Pfizer, Astellas phase 4 PLATO study of Xtandi in patients with metastatic CRPC fails to meet primary endpoint
Pfizer Inc. and Astellas Pharma Inc. announced the phase 4 PLATO study, evaluating the efficacy and safety of continued treatment with Xtandi (enzalutamide), plus abiraterone acetate and prednisone as compared to treatment with abiraterone acetate and prednisone alone, did not meet its primary endpoint of improvement in progression-free survival (PFS) in patients with chemotherapy-naïve metastatic castration-resistant prostate cancer (CRPC) whose prostate-specific antigen (PSA) has previously progressed on Xtandi.
“While the PLATO trial did not meet its primary endpoint, it is critical that we continue to focus on addressing the unmet needs of men with metastatic CRPC, who have a poor prognosis despite treatment advances,” said Mohammad Hirmand, M.D., interim chief medical officer at Medivation, Inc., which is now part of Pfizer. “We will continue to analyze these data to better understand the results with the goal of further helping these patients.”
“Xtandi continues to remain an important treatment option for men with metastatic CRPC and their physicians. We are committed to continuing to explore the clinical potential of Xtandi across the disease continuum,” said Steven Benner, M.D., senior vice president, therapeutic area head for oncology development, Astellas.
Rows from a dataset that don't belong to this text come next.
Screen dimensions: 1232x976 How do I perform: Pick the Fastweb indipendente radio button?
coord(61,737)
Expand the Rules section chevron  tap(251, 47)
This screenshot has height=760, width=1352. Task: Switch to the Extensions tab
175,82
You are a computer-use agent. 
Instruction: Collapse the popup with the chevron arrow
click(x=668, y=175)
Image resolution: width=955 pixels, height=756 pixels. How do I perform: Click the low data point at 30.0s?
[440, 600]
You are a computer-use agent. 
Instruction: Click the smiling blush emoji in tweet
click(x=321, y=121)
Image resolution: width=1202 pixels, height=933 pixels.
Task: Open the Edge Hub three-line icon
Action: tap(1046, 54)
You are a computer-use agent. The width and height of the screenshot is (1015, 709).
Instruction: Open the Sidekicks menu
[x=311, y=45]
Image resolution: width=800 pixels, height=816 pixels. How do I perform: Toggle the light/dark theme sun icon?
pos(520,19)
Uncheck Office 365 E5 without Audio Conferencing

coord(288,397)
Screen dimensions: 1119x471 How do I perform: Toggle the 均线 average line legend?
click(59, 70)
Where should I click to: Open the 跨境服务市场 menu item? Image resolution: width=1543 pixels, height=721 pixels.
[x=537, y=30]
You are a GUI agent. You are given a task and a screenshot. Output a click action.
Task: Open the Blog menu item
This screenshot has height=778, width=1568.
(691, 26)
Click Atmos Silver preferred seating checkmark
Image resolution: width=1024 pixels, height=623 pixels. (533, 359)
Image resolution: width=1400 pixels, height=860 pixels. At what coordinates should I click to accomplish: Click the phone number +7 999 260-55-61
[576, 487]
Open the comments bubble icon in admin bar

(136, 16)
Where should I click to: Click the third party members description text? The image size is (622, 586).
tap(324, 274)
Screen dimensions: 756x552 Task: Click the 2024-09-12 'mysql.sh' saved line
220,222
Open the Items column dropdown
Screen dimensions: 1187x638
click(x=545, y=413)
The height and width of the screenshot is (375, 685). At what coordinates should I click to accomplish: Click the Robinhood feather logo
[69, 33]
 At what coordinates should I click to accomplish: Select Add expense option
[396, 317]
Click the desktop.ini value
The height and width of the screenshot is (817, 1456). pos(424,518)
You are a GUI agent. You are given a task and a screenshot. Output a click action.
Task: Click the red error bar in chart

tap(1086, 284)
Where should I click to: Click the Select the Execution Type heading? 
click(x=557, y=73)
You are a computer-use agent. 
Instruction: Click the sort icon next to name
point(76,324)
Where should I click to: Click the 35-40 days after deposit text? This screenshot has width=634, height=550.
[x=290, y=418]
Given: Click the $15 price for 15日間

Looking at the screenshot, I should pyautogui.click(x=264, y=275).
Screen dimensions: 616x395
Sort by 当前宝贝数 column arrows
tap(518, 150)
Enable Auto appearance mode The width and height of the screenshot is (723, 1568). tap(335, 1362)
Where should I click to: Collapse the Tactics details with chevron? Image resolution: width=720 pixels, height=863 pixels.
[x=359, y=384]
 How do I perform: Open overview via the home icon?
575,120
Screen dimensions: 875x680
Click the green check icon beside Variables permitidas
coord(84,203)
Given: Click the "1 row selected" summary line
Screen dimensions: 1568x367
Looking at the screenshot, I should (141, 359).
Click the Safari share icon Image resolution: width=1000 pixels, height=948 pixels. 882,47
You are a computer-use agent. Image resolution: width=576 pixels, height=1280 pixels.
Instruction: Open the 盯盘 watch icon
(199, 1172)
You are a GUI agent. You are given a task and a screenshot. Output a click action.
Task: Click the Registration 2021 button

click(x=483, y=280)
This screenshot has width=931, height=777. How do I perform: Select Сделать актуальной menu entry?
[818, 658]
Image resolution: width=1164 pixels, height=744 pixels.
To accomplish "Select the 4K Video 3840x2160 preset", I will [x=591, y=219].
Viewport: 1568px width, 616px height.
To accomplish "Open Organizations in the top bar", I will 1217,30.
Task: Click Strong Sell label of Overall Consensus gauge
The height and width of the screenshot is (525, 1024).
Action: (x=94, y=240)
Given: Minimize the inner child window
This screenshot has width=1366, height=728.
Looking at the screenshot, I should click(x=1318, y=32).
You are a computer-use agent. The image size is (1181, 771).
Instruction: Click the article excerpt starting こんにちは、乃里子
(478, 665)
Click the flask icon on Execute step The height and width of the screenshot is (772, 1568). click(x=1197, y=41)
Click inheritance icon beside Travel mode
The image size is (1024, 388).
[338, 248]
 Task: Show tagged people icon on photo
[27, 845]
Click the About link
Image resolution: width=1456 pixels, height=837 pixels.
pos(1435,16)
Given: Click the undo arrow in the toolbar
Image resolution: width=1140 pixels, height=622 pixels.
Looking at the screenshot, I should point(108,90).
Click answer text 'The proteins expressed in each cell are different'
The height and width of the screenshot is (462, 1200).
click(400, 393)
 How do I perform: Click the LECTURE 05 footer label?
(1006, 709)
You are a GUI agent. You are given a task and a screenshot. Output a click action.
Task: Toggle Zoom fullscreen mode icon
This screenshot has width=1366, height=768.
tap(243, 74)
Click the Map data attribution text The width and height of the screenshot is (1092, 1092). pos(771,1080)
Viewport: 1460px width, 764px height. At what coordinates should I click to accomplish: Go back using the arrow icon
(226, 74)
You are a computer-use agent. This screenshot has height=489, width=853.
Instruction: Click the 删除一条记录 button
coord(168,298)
Xtandi is approved by the US Food and Drug Administration for the treatment of patients with metastatic castrate-resistant prostate cancer (CRPC), based on clinical studies showing statistically significant overall survival benefit versus placebo.
The phase 4 PLATO trial (NCT01995513) is a global randomized, double-blind, placebo-controlled, two-period study designed to evaluate the efficacy and safety of continued treatment with Xtandi plus abiraterone acetate and prednisone at the time of confirmed PSA progression, as compared to treatment with abiraterone acetate and prednisone alone at the time of PSA progression. The study enrolled 509 patients with chemotherapy-naïve metastatic CRPC who received open label Xtandi during period 1 of the study, until PSA progression was confirmed. Eligible patients were then randomized to one of the two treatments and assessed for the primary endpoint of the study, PFS, defined by either: 1) radiographic progression or 2) unequivocal clinical progression or 3) death during the study.
Period 1 patients were treated with Xtandi 160mg/day orally and period 2 patients were treated with blinded Xtandi 160 mg/day orally in combination with abiraterone at a dose of 1,000 mg/day administered orally and prednisone at a dose of 5 mg administered orally twice daily, versus placebo plus the same doses of abiraterone acetate and prednisone.
Xtandi (enzalutamide) is an androgen receptor inhibitor that blocks multiple steps in the androgen receptor signaling pathway within the tumor cell. In preclinical studies, enzalutamide has been shown to competitively inhibit androgen binding to androgen receptors, and inhibit androgen receptor nuclear translocation and interaction with DNA. The clinical significance of this mechanism of action (MOA) is unknown.
Xtandi is approved by the US Food and Drug Administration for the treatment of patients with metastatic castration-resistant prostate cancer (mCRPC).